[Given exercise] Reproduce the lines starting at the one containing "You are a GUI" and ending at the one containing "coord(77,659)", requests included. Shift every coordinate value in the answers by adding -35, and leave the pictures out.

[Dataset records]

────────────────────────────────────────

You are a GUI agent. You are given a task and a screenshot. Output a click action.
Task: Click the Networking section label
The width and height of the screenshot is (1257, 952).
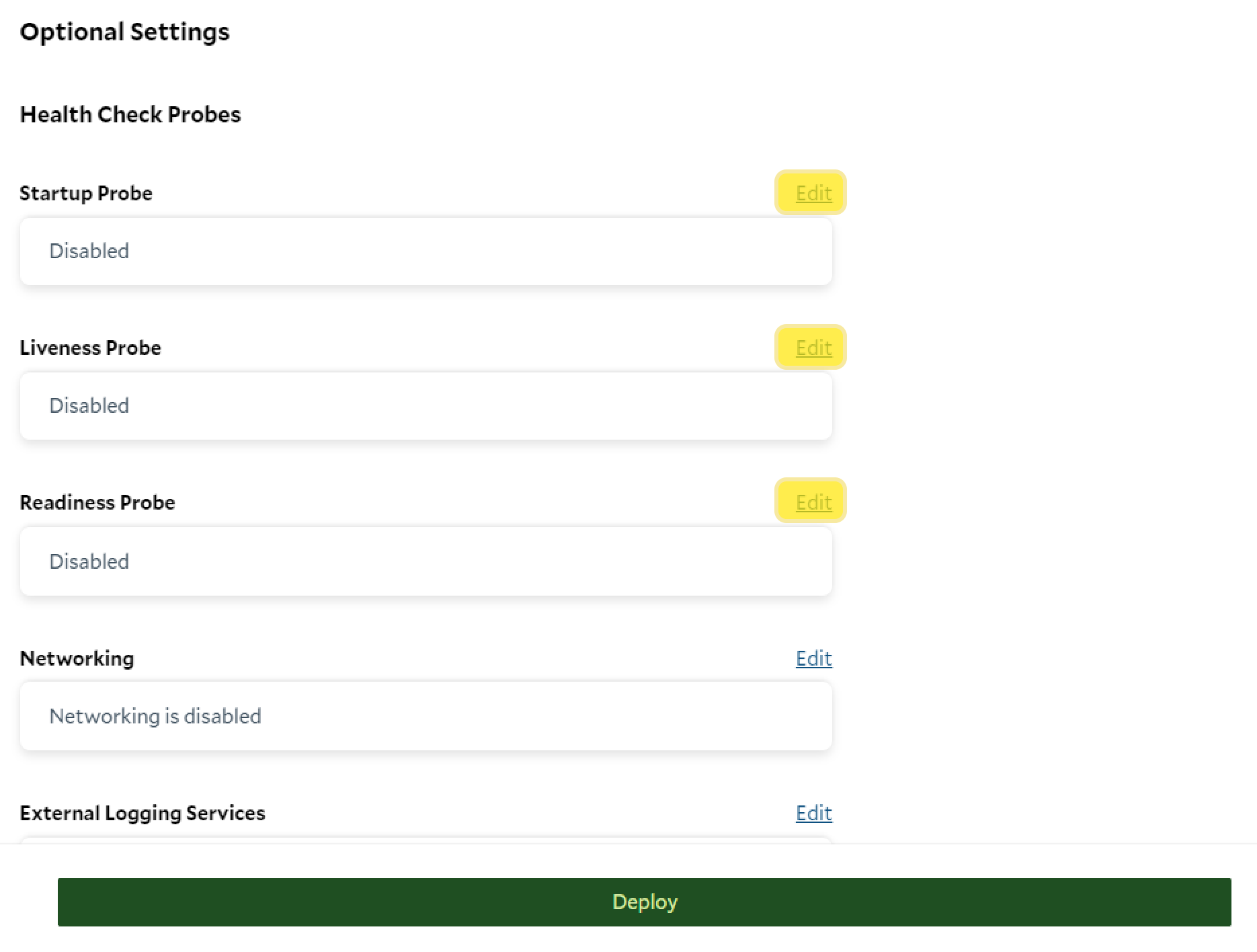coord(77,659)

────────────────────────────────────────

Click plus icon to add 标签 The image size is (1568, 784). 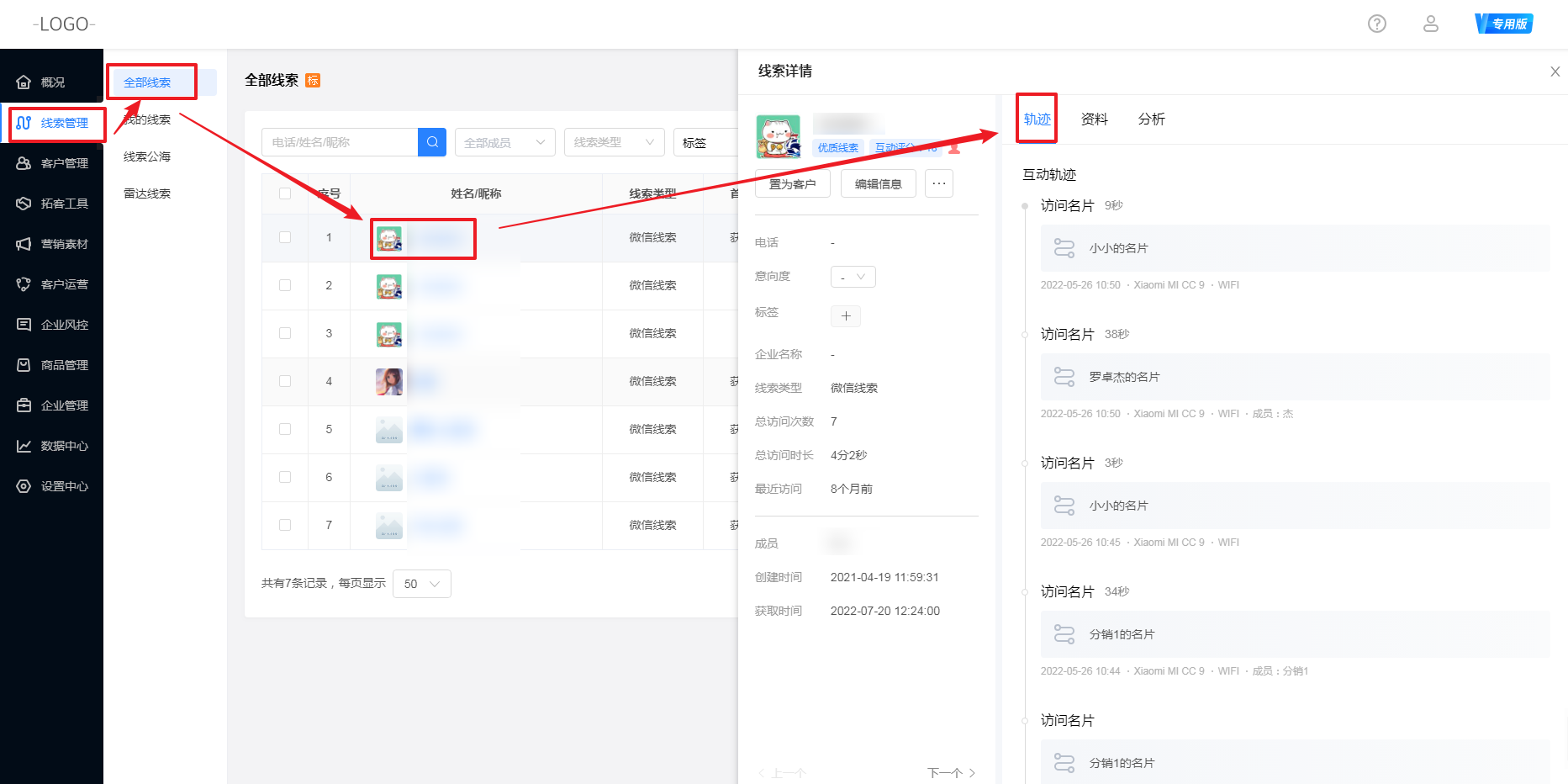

────────────────────────────────────────

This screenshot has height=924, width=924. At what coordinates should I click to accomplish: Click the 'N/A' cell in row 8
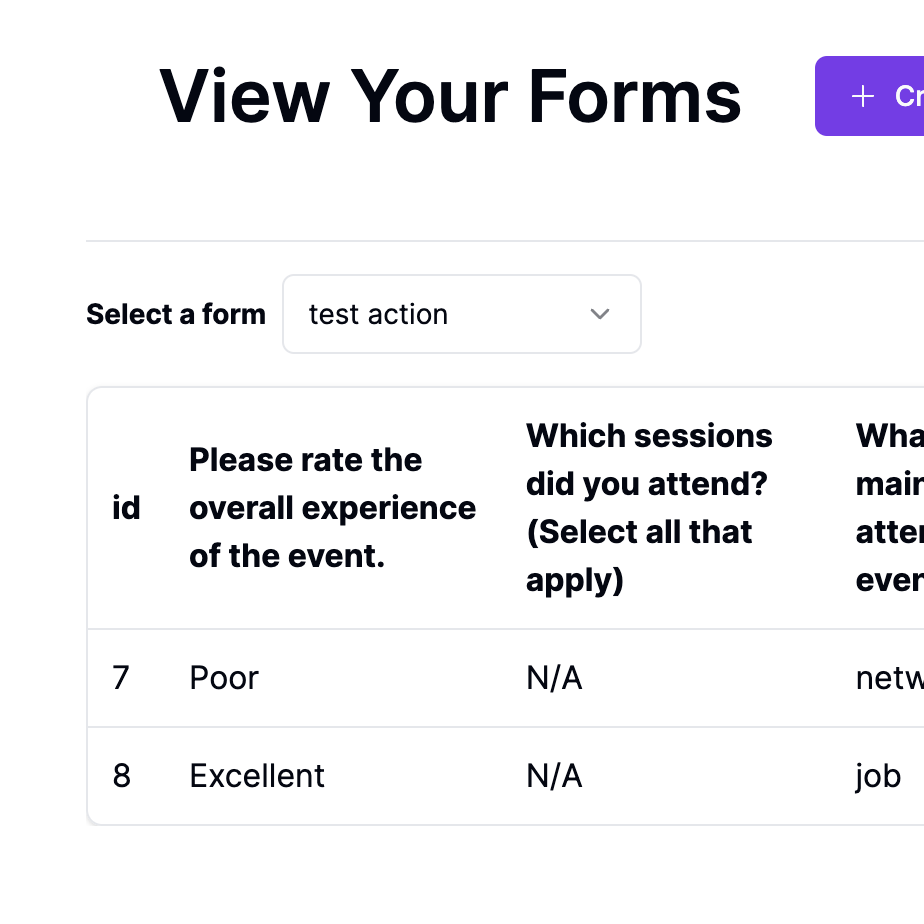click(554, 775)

────────────────────────────────────────

[Answer to this problem]
You are a GUI agent. You are given a task and a screenshot. Output a click action.
Task: Click the Networking section label
The width and height of the screenshot is (1257, 952).
coord(42,624)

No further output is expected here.